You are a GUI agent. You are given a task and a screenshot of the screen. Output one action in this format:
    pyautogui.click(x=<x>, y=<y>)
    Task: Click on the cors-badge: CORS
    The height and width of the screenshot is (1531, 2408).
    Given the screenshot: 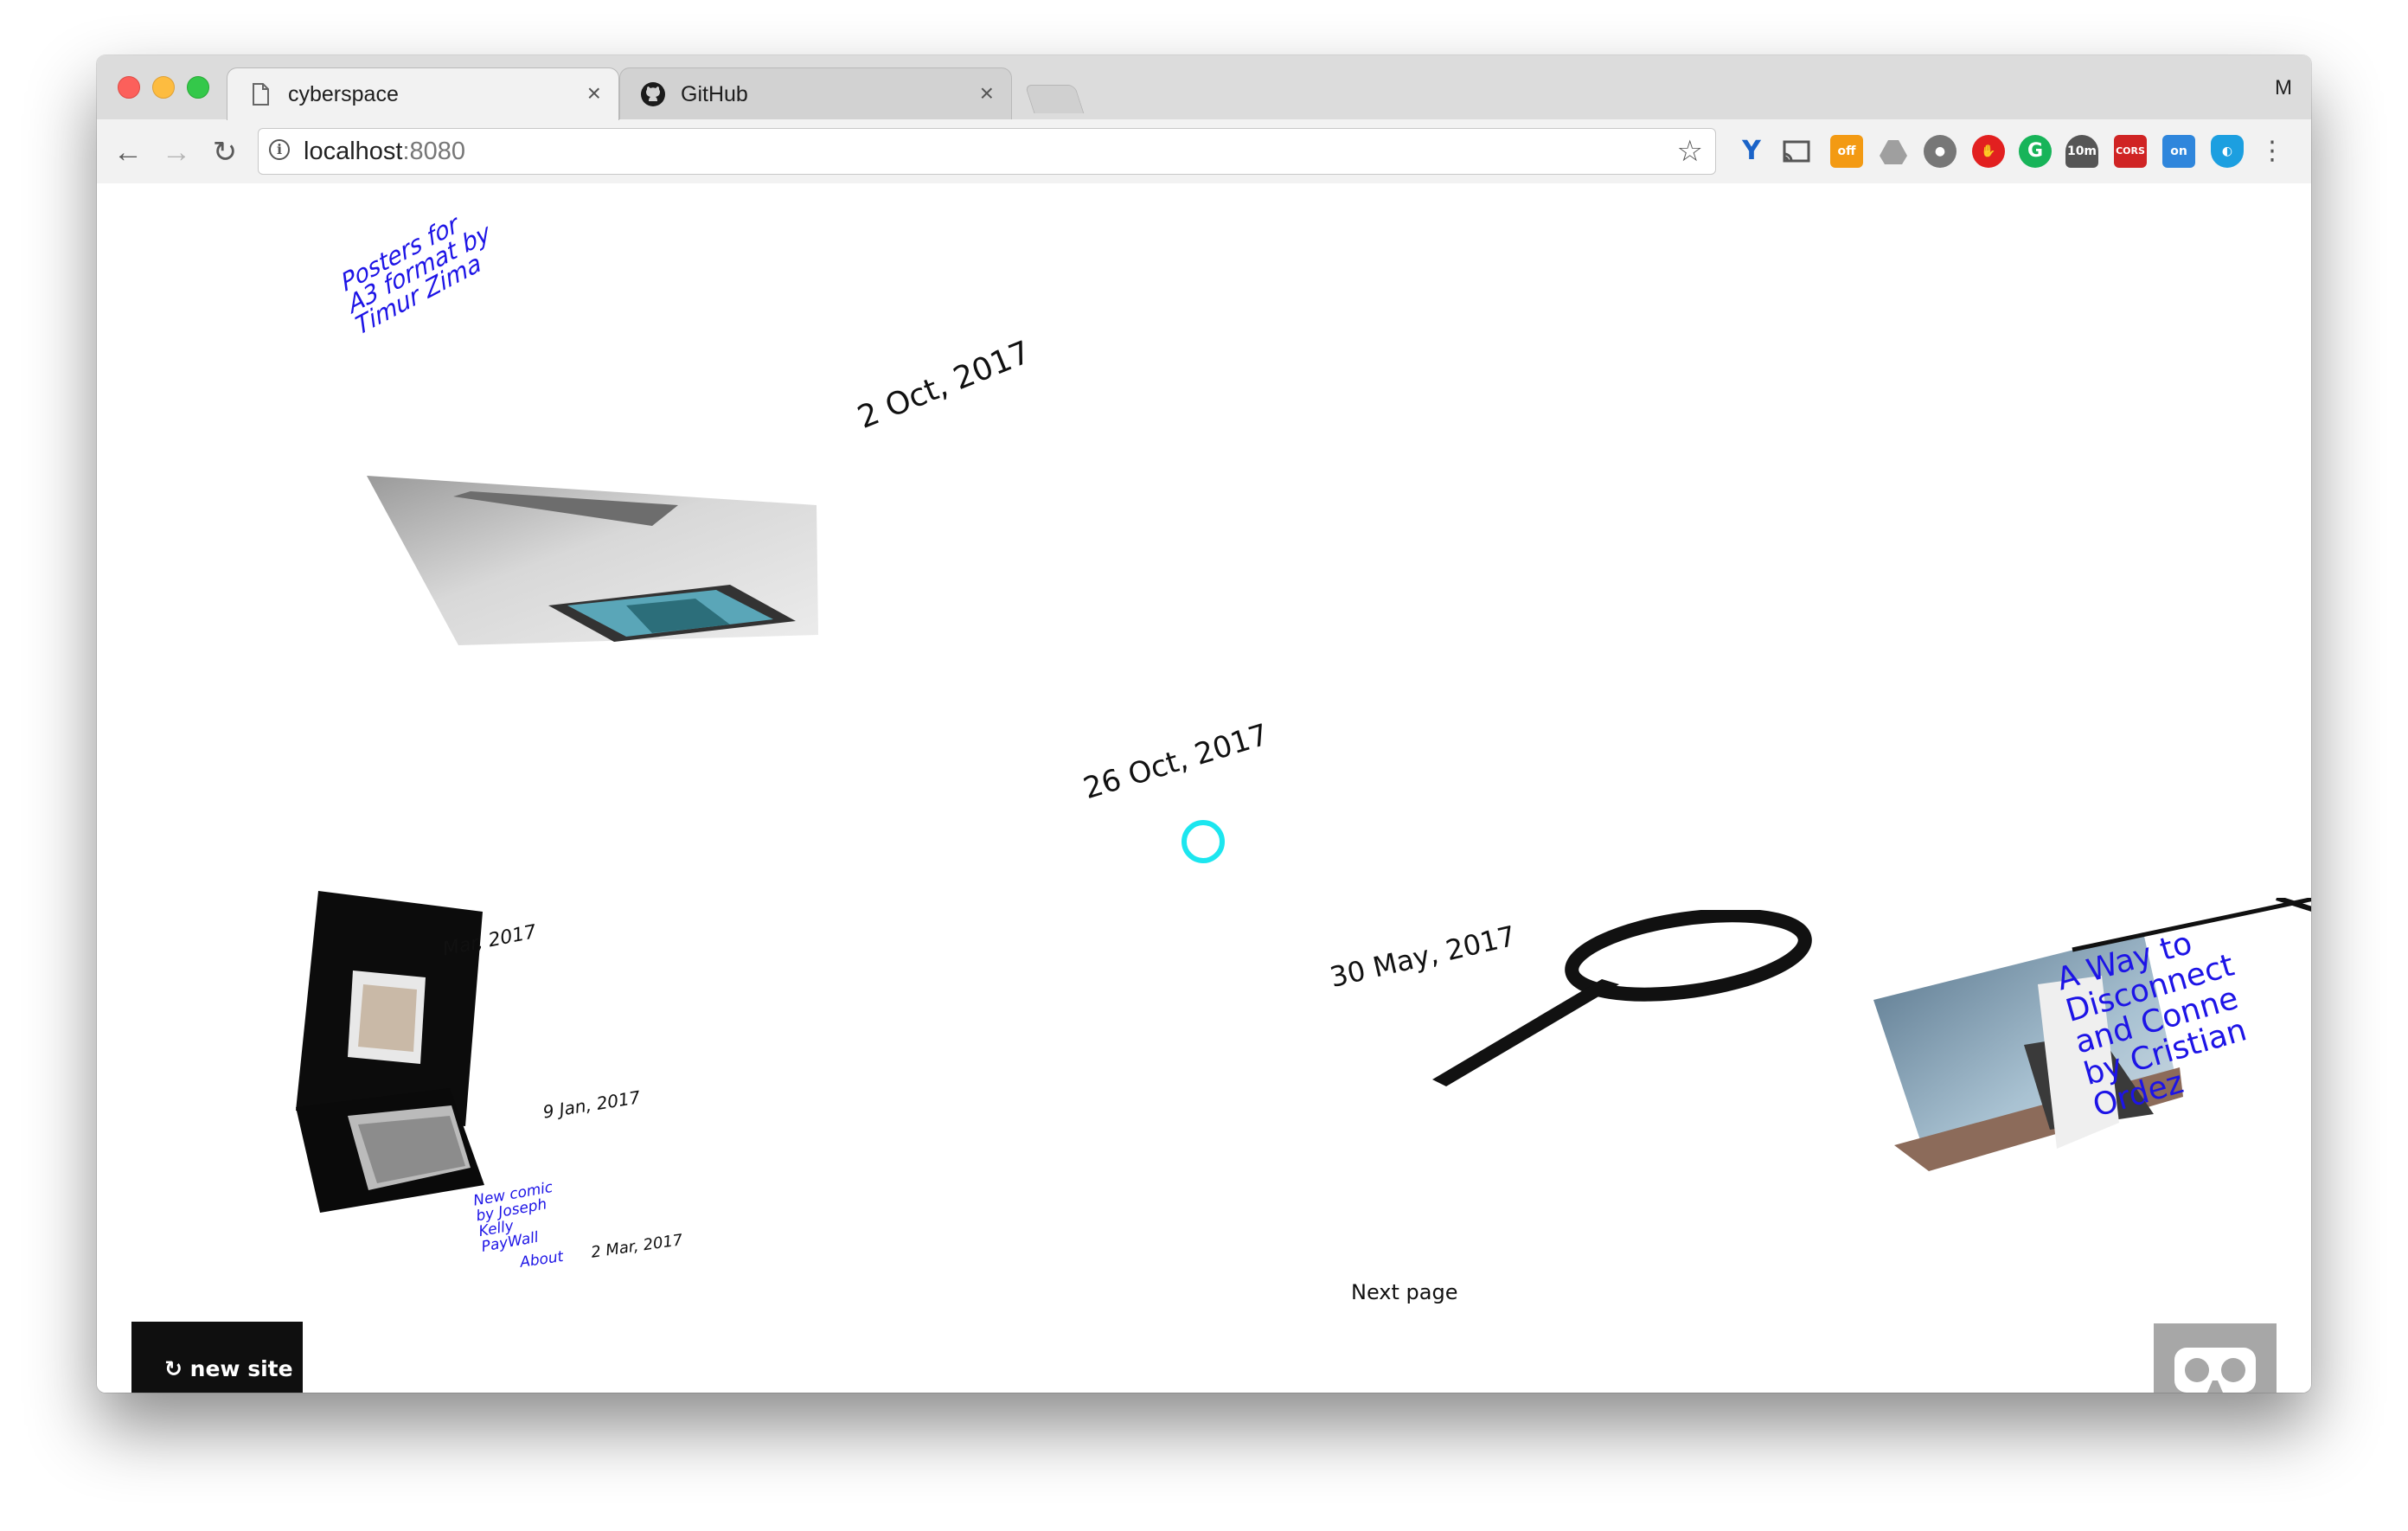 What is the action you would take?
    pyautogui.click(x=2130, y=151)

########

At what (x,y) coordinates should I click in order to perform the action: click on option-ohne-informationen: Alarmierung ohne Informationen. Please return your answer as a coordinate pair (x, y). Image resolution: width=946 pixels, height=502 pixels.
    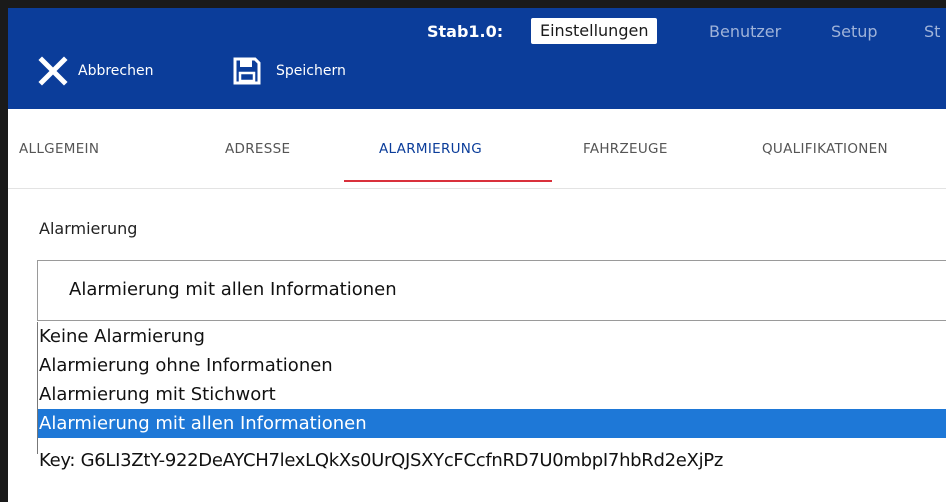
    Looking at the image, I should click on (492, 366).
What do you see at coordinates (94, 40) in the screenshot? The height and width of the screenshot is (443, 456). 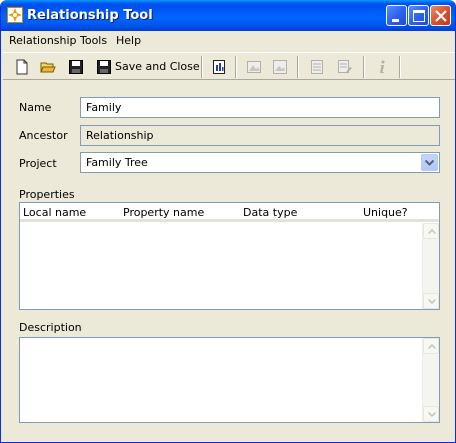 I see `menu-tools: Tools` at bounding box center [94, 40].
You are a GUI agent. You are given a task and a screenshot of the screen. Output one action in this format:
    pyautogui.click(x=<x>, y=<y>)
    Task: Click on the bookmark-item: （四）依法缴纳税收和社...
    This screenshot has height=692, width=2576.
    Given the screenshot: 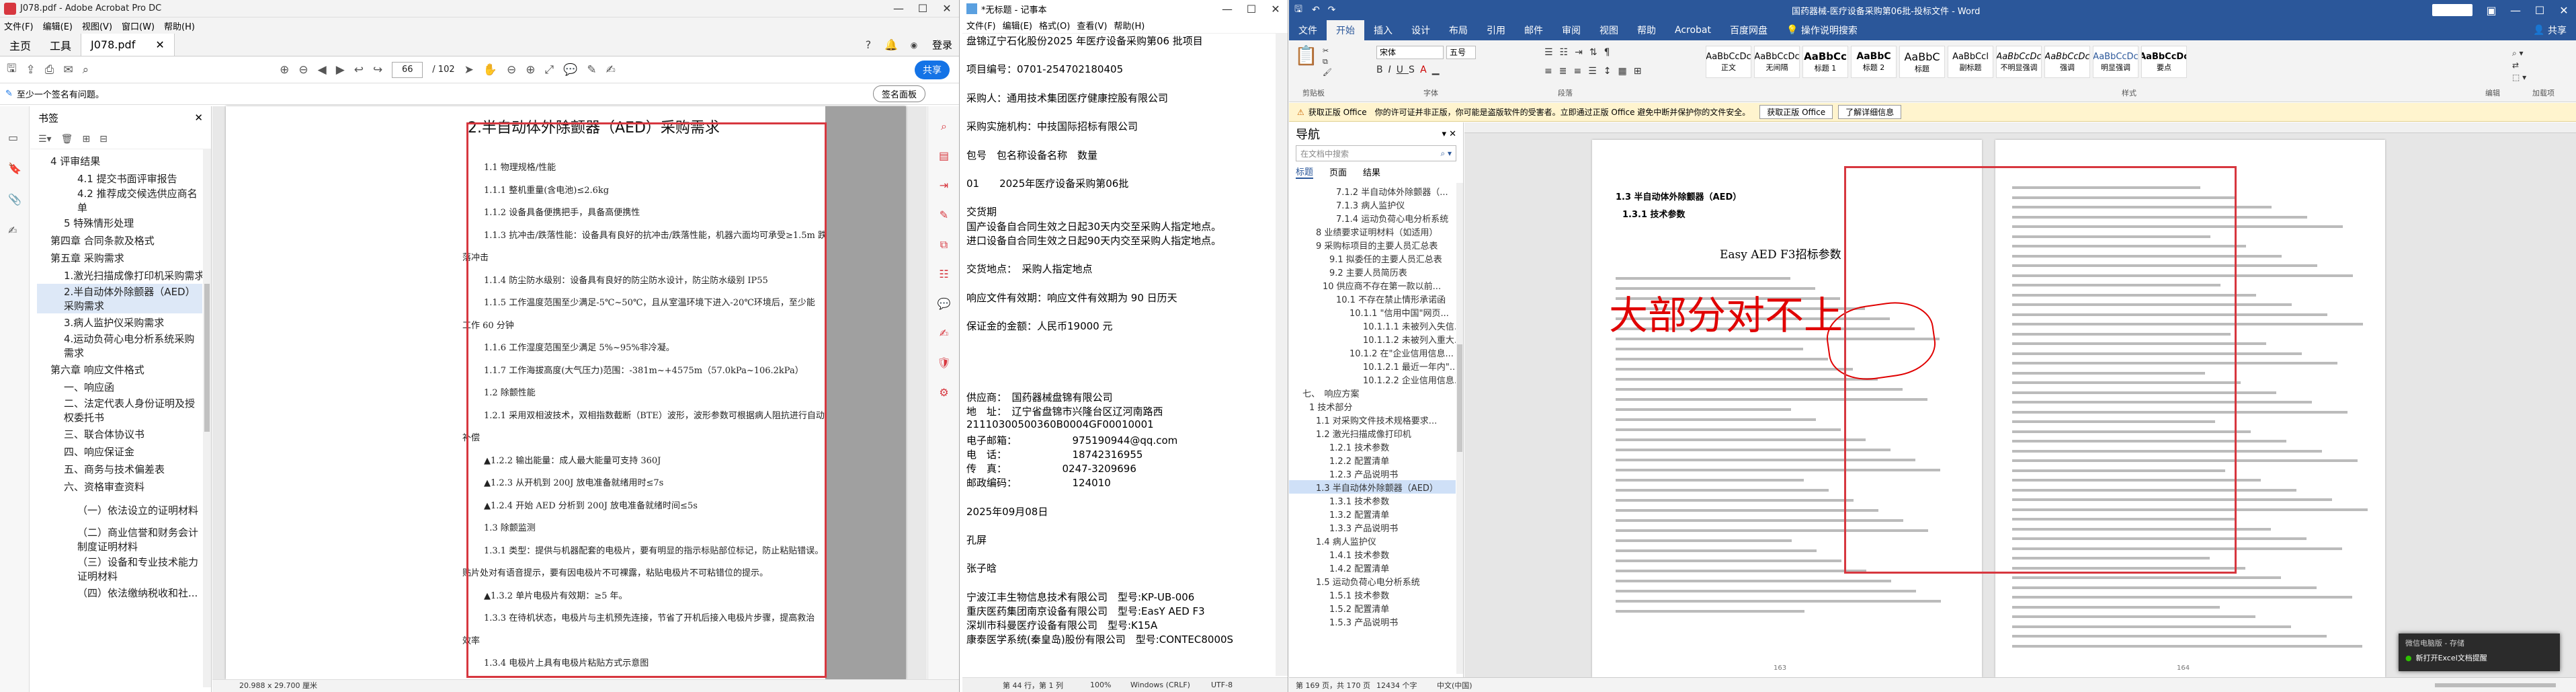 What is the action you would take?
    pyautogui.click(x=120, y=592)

########

Write out the material above word for word, from the line containing "At what (x,y)" through the line containing "Looking at the", including both of those lines. Leave the pictures out.

■ ANSWER FOR THIS EXERCISE ■
At what (x,y) coordinates should I click in order to perform the action: click on option-ohne-informationen: Alarmierung ohne Informationen. Please return your answer as a coordinate pair (x, y). Image resolution: width=946 pixels, height=502 pixels.
    Looking at the image, I should click on (492, 366).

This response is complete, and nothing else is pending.